Update -- parameters for they classify function have been updated (Tues, Feb 22). Please download the modified code for classify.m. Update 2 -- email homework write up to cseise364@gmail.com

HW1 Spam Classification - due Feb 24 - deadline extended to Feb 27

In this homework you will be designing and building a nearest neighbor spam classification system for predicting whether an email is spam or ham, described in lecture on Feb 8/10 (slides).

Part 1 - Designing Good Features (30 pts)

Come up with and describe a set of features you will use to classify an email as spam or ham. Features can be for example: words, phrases, special characters, meta-data about the from/to/subject fields. Credit will be given for completeness, usefulness, and creativity of your feature set. Remember you will have to implement these in Part 2 so make sure you will be able to extract these features from text.

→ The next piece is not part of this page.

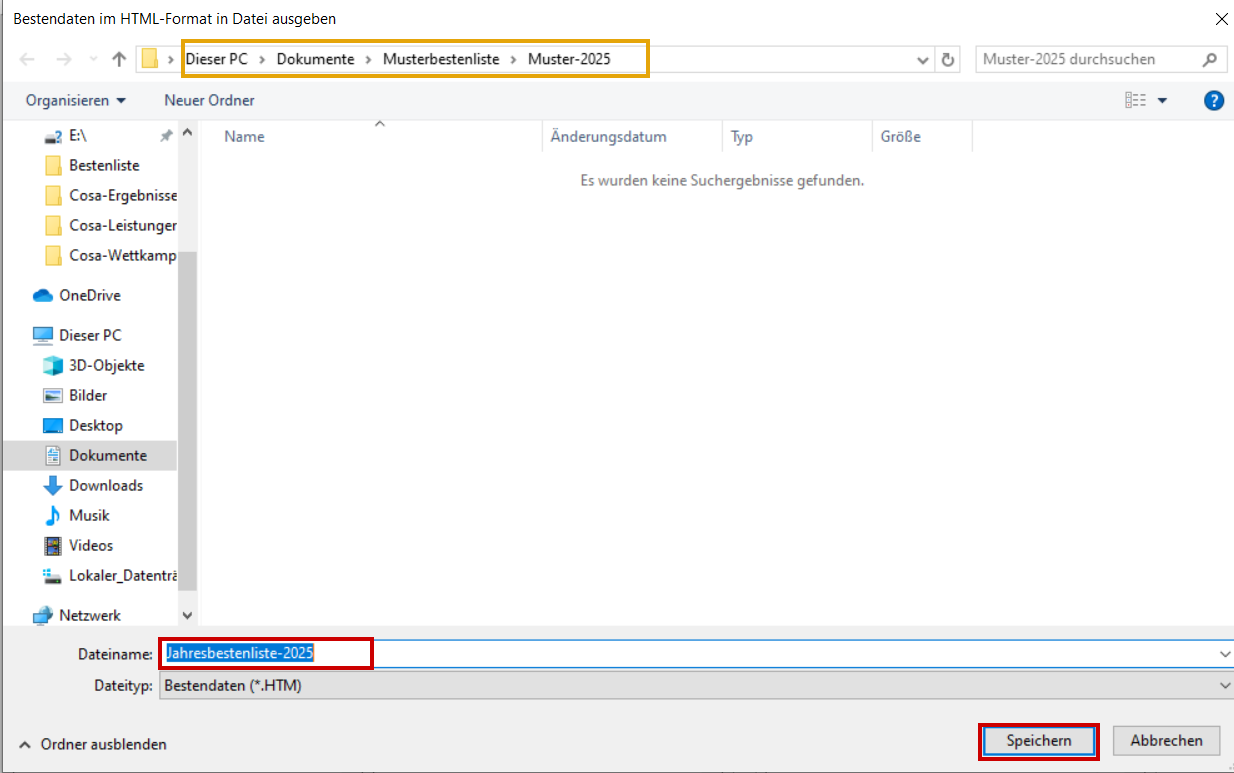Click the refresh icon beside address bar
Image resolution: width=1234 pixels, height=773 pixels.
(x=948, y=59)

Part 2 - Extracting Features from text (30 pts)

Fill in the implementation for extract.m to extract the features you designed in Part 1 from text. This function takes as input the name of a file and returns a document vector containing the value of each feature. For example, if your features are: [frequency of "the monkey", frequency of "frog", frequency of "%"] and the input file contains 4 occurences of "the monkey", 3 occurences of "frog", and 0 occurences of "%" then the function should return the following document vector [4 3 0].

Part 3 - Spam Classification Using Nearest Neighbors (30 pts)

Fill in the implementation for classify.m, a nearest neighbor classifier. This function takes as input a matrix containing document vectors from the training set, a vector containing the labels for the training set (1 for ham, 0 for ham), and a document vector for a test email. It returns a label for the test email (1 for spam, 0 for ham).

Reminder: Nearest Neighbor Algorithm - For a test email find its nearest neighbor in the training email set (using the SSD measure of distance). Predict the label for the test email (spam or ham) to be the label of that nearest neighbor.

Fill in the implementation for nearestNeighbor.m, which classifies all of the test emails as spam or ham, and calculates overall classification accuracy, accuracy at classifying spam emails, and accuracy at classifying ham emails. This function takes as input: spamtraining.txt (file containing names of training spam emails), hamtraining.txt (file containing names of training ham emails), spamtesting.txt (file containing names of testing spam emails), hamtesting.txt (file containing names of testing ham emails), It should return the overall accuracy, accuracy of ham and accuracy of spam predictions on the *testing* emails. Note this function should call your implementations of extract (on training and test emails) and classify (on test emails).

Data - Pre-processed spam and ham email data: emails.tar.gz.

To open this file under mac or linux, use the command: "tar zxvf emails.tar.gz".

Part 3 - Write-Up (10 pts)

Provide a homework web page or pdf document, including: Email your webpage/document and commented code to cseise364@gmail.com.

Extra Credit

1. Use raw spam/ham emails instead of pre-processed data (10 pts) - located here.

2. Divide your training set into 70 training emails and 30 held-out emails. Use the held-out set to predict a good value for k in your k-nearest neighbor classifier (10 pts).